Este crecimiento, cercano a un 11.4 % interanual, no solo refleja una mayor disposición de gasto por parte de los consumidores, sino que también pone de relieve una transformación en los patrones de consumo: los mexicanos optan cada vez más por experiencias significativas como cenas, salidas culturales o estancias en hoteles en lugar de limitarse a la compra tradicional de regalos.
De acuerdo con el organismo empresarial, el gasto promedio por persona para esta fecha alcanzará alrededor de 1 100 pesos, con un rango estimado entre 550 y 1 650 pesos, dependiendo del perfil de consumo.
Entre los sectores que más se beneficiarán destacan los restaurantes, cines, teatros, tiendas de ropa y accesorios, así como el sector hotelero, que prevé una ocupación de aproximadamente 85 % en sus habitaciones alrededor del 14 de febrero.
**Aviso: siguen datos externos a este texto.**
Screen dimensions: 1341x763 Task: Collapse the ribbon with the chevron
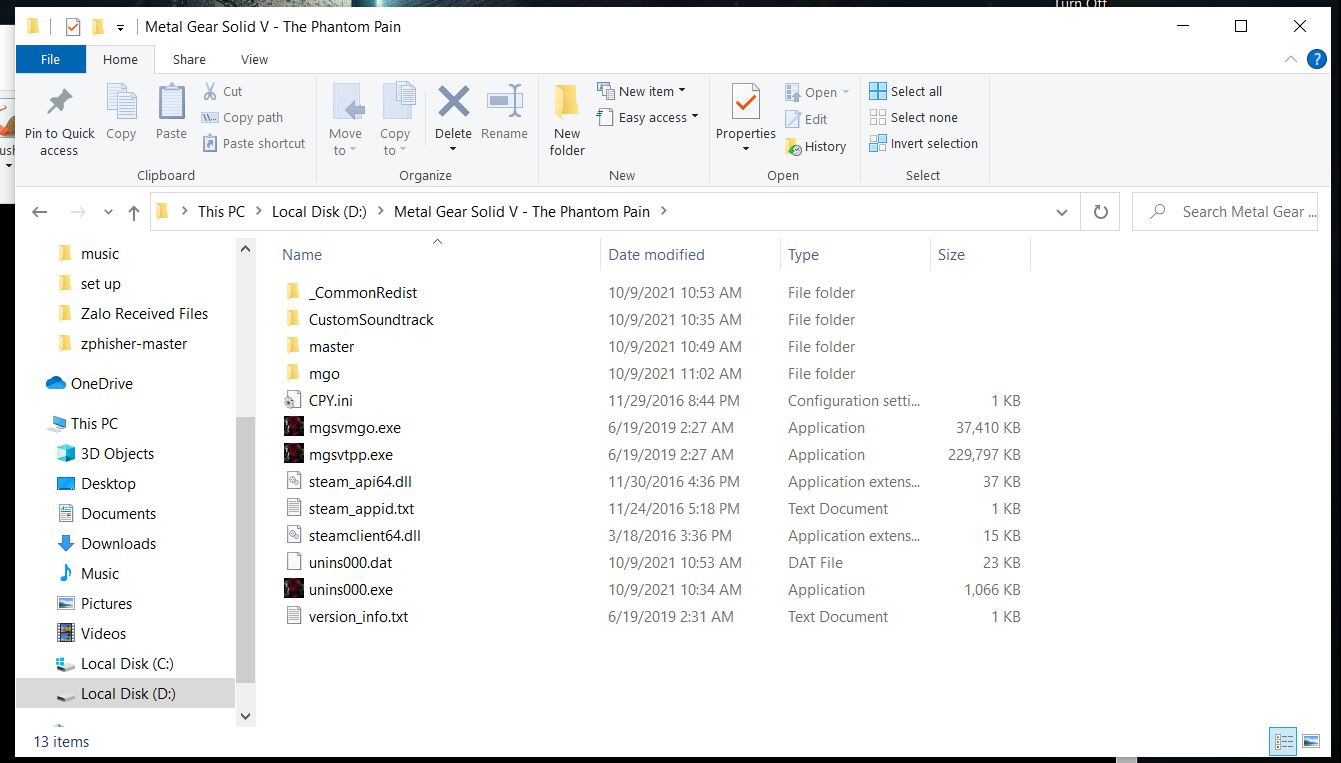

Este dinamismo tiene también un componente urbano y social: en ciudades como la Ciudad de México, la diversificación de la oferta desde propuestas gastronómicas especializadas hasta experiencias temáticas para redes sociales ha permitido a comercios y servicios adaptarse rápidamente a las preferencias de un mercado joven y exigente.
Sin embargo, la Concanaco-Servytur subraya que el consumo responsable y planeado es esencial; invita a los compradores a priorizar el comercio local y a realizar compras informadas, sin caer en gastos impulsivos o endeudamientos innecesarios. La recomendación incluye siempre verificar los derechos del consumidor y acudir a establecimientos formales.
En un contexto económico donde diversos sectores buscan reactivar su actividad tras periodos de incertidumbre, esta celebración representa una ventana de oportunidad clave para millones de micro, pequeñas y medianas empresas alrededor de todo el país. El reto está en transformar este impulso temporal en estrategias de crecimiento sostenido que fortalezcan no solo las ventas de temporada, sino también la resiliencia y competitividad del mercado mexicano.